_Required action_
Set every entry down again exactly, excluding any pictures.

── Provided data

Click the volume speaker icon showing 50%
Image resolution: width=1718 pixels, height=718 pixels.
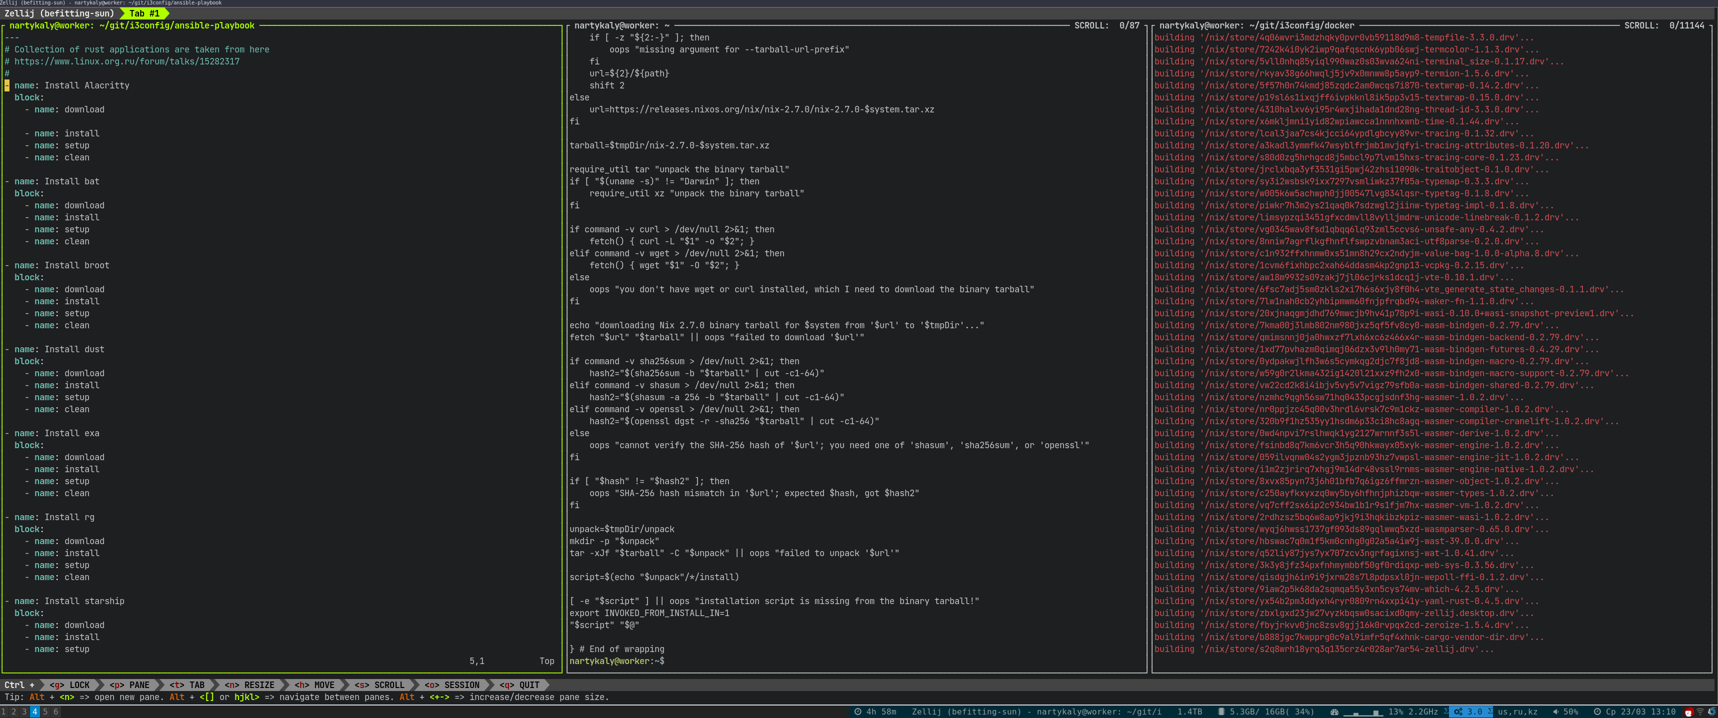[x=1556, y=712]
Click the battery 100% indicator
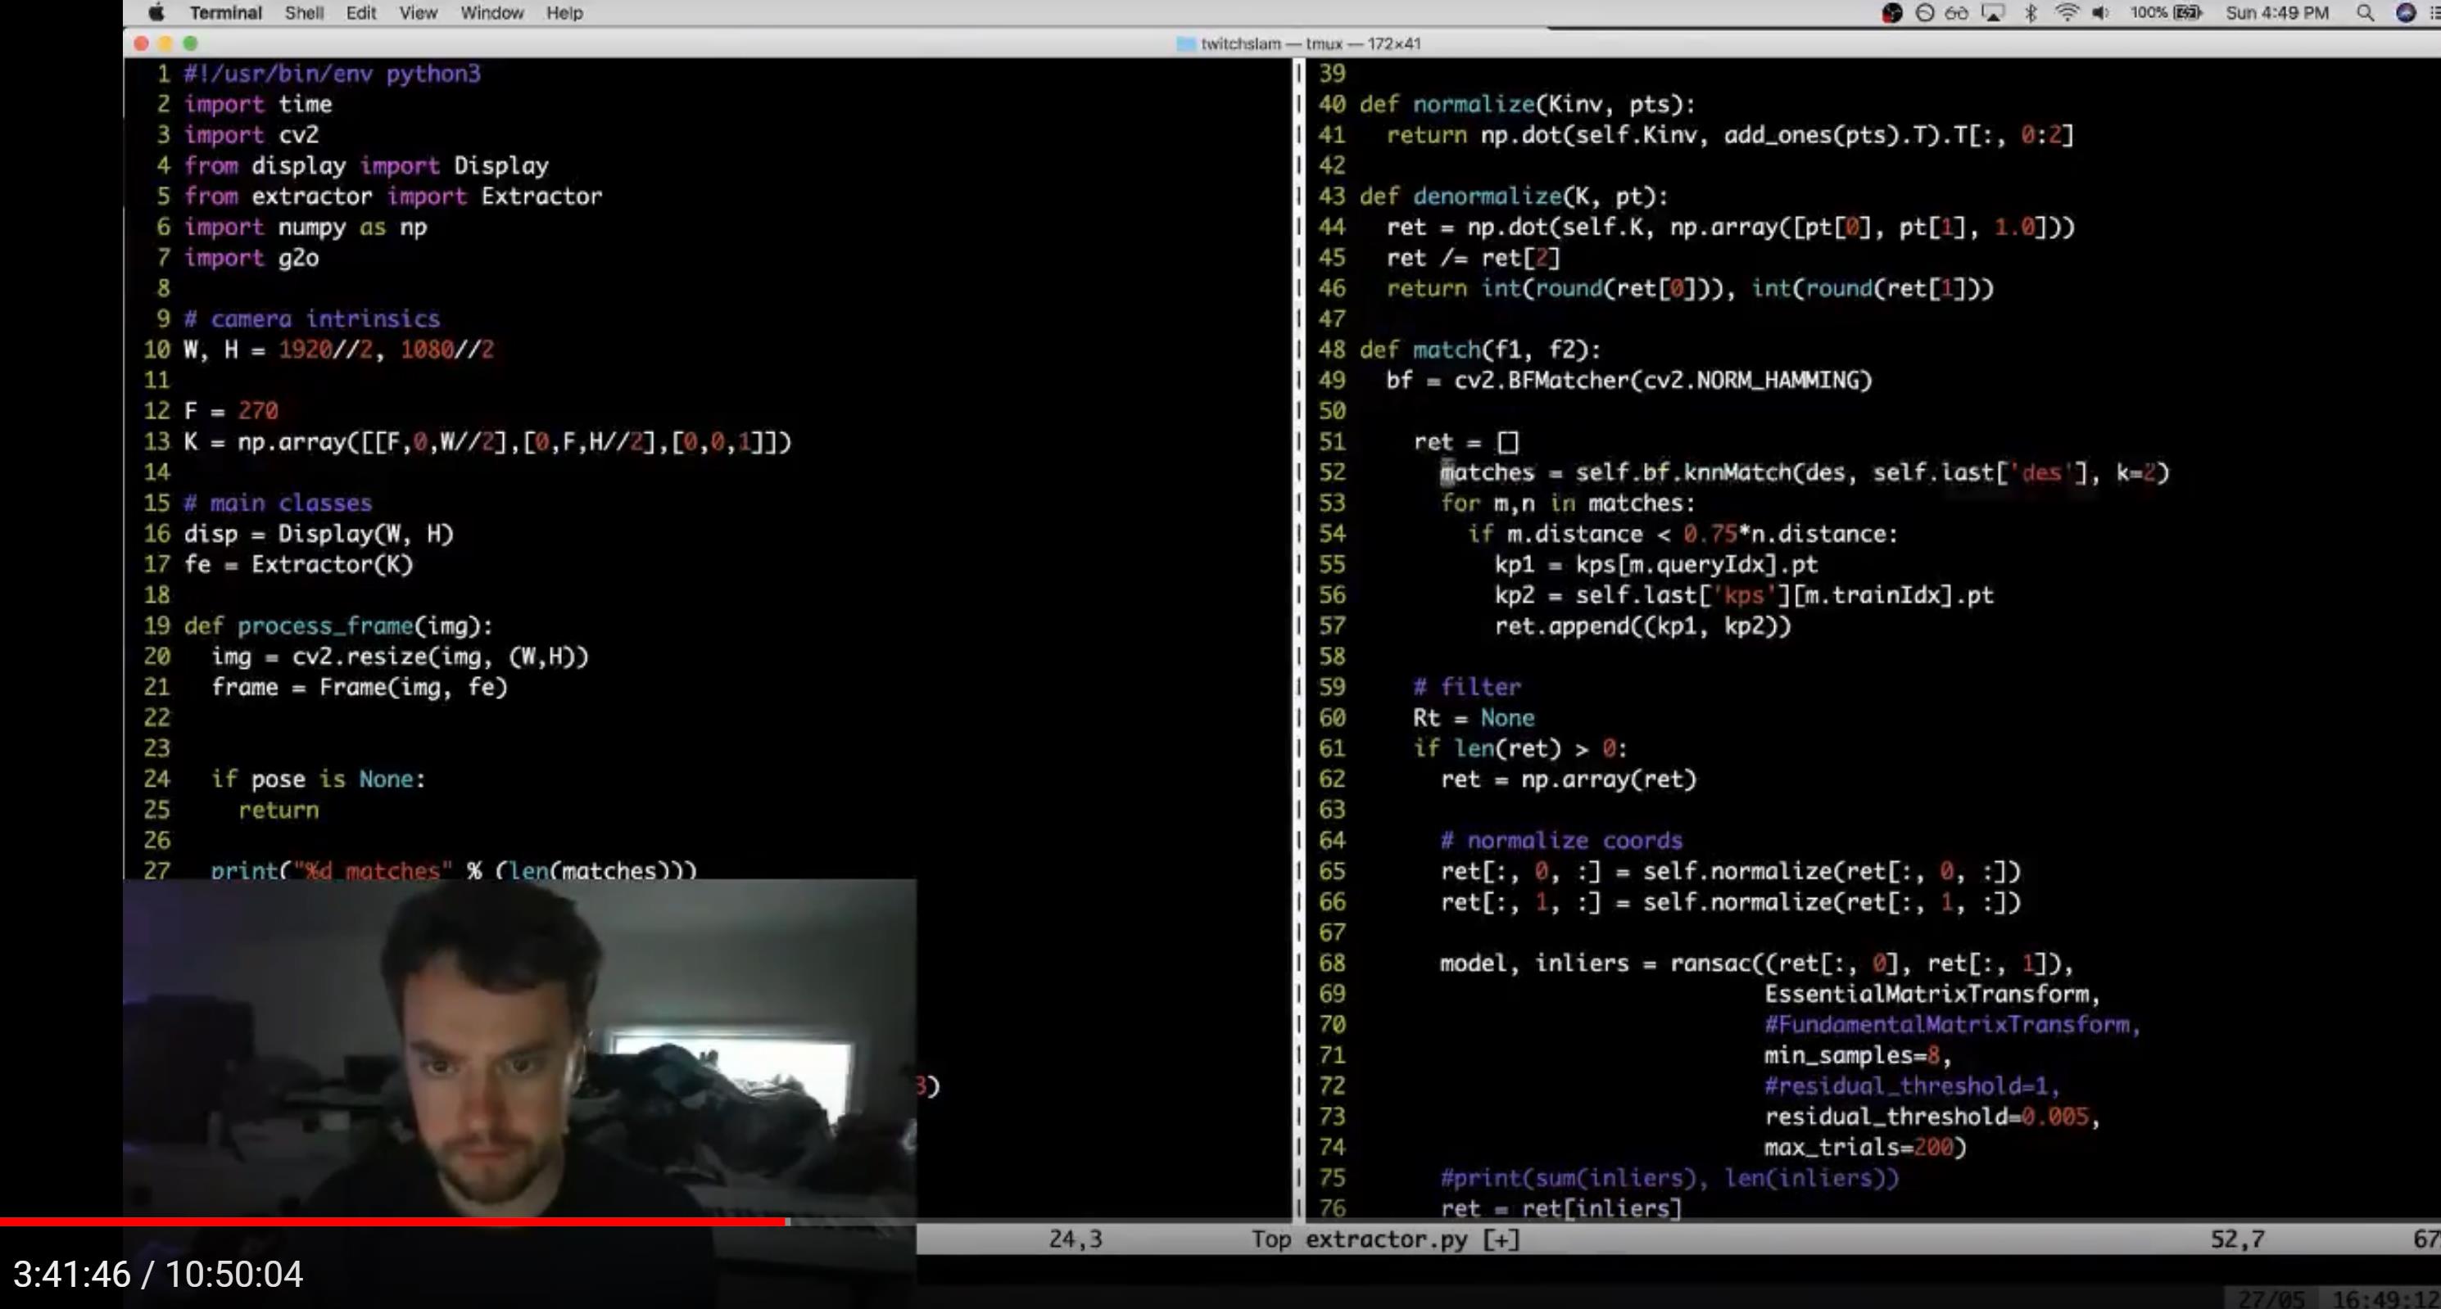The width and height of the screenshot is (2441, 1309). pyautogui.click(x=2166, y=12)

────

_Reply to the exercise_
Click the volume speaker icon showing 50%
Image resolution: width=1718 pixels, height=718 pixels.
[x=1556, y=712]
Click the battery 100% indicator
The width and height of the screenshot is (2441, 1309). pyautogui.click(x=2166, y=12)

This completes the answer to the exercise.